Wandel durch Erziehung
Gefährdete Jugend zwischen Fürsorge, Selbstregulierung und demokratischer Verantwortung
Bettina Greffrath (1993)
Kinder und Jugendliche sind in den Jahren 1947 und (besonders) 1948 häufig Haupthandlungsträger. 1) Dieser Trend korrespondiert mit der Tendenz zu einer heiteren und optimistischen Lebenssicht in den Filmen. Kinder werden zu Stellvertretern einer Einstellung, die von den Erwachsenen zu diesem Zeitpunkt offenbar glaubhaft kaum verkörpert werden konnte. Ab Herbst 1948 spielen Kinder kaum noch eine dominante Rolle in den Filmen, bis zum Ende unseres Untersuchungszeitraumes zeigt nur noch der DEFA-Film DIE KUCKUCKS ungestüm lebensfrohe und zuversichtliche Kinder.

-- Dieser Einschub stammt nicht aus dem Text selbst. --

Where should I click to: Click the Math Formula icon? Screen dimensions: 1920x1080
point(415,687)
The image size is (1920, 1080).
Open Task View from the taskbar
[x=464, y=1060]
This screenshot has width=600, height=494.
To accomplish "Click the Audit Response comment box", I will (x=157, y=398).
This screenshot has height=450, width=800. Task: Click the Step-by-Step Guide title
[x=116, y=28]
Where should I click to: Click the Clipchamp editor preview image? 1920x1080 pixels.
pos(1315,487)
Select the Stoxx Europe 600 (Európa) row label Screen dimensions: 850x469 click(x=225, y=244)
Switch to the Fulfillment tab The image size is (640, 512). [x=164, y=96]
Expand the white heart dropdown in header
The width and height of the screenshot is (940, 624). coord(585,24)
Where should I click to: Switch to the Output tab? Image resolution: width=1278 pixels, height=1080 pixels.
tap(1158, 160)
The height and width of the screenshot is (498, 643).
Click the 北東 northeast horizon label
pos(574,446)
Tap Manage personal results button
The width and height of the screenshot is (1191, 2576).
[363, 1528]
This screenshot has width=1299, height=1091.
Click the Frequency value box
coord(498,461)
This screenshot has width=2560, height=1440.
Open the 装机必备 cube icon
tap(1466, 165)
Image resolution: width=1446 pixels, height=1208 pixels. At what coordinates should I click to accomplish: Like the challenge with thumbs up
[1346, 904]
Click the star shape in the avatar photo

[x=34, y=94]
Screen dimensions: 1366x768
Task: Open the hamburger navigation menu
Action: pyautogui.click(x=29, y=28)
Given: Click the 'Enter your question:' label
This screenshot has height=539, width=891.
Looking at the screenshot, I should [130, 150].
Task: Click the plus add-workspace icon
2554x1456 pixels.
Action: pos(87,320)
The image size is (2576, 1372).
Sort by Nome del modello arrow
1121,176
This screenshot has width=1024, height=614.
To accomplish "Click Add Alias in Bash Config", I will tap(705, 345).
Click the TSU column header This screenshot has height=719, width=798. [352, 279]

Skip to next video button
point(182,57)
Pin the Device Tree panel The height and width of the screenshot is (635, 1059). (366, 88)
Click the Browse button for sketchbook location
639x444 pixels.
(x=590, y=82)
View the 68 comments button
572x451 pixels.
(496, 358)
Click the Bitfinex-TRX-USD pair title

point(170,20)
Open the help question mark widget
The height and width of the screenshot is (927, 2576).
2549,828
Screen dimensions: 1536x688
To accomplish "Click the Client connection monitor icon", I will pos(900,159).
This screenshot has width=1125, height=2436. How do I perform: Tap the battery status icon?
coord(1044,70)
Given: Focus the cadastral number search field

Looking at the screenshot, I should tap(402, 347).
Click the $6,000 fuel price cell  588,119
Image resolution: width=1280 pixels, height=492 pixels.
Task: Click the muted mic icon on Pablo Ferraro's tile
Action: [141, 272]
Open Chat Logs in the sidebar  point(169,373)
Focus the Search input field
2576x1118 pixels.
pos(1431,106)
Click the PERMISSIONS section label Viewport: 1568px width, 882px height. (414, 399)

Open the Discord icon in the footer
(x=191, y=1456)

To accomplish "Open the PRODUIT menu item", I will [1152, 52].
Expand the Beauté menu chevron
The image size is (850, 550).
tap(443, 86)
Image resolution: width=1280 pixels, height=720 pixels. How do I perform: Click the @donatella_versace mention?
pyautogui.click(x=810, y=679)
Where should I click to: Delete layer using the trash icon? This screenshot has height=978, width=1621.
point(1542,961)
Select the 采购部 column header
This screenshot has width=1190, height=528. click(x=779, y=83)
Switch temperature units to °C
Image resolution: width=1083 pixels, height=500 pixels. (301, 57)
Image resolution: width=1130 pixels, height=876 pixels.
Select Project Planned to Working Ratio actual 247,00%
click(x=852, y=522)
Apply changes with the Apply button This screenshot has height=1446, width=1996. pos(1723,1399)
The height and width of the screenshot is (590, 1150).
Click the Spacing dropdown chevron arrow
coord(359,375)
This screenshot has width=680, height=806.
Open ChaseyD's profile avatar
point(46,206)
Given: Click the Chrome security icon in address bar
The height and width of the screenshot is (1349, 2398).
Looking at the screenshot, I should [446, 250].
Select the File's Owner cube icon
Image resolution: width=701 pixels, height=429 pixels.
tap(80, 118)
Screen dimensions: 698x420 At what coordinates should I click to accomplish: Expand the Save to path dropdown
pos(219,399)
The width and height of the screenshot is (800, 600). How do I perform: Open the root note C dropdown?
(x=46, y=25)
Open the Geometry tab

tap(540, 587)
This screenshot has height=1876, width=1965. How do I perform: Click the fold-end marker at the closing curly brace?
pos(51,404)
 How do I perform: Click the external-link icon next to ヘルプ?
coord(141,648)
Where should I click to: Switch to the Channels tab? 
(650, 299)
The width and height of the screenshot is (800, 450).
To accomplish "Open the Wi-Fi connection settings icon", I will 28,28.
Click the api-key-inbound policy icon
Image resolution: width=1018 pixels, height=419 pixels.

Im Jahr 1949 sind Jugendliche und junge Erwachsene als Hauptfiguren in anderer Konnotation von Bedeutung. Mindestens drei Spielfilme haben die Straffälligkeit als zentrales Motiv: Der DEFA-Spielfilm UND WENN’S NUR EINER WÄR und die Westproduktionen MARTINA und MÄDCHEN HINTER GITTERN. Zu diesem historischen Zeitpunkt war das Alltagsproblem der Jugendkriminalität und der sittlichen Gefährdung offenbar immer noch dringlich. Die Fürsorgeerziehung hatte sich – folgen wir den Ausprägungen dieses Motivs in den Filmen – bereits institutionalisiert, war aber in ihrer Form noch umstritten. Während frühere Spielfilme die Perspektiven für straffällig gewordene Kinder und Jugendliche häufig düster zeichneten, 2) verbindet sich 1949 dieses Motiv auf neue Weise mit einer Hoffnung: der Hoffnung auf Besserung und Wiedereingliederung in die Gemeinschaft.
Anmerkungen
1 Vgl. hierzu Abschnitt 5,2.2,1
2 Das Motiv der Straffälligkeit wird insgesamt sehr viel häufiger im Zusammenhang mit jungen Menschen als mit Erwachsenen gestaltet. Entwurzelte und in (zumeist kleinere) Straftaten involvierte Kinder (IRGENDW0 IN BERLIN, WEGE IM ZWIELICHT) oder Jugendliche (UND ÜBER UNS DER HIMMEL, MENSCHEN IN GOTTES HAND) kommen in den frühen Filmen nicht selten ums Leben.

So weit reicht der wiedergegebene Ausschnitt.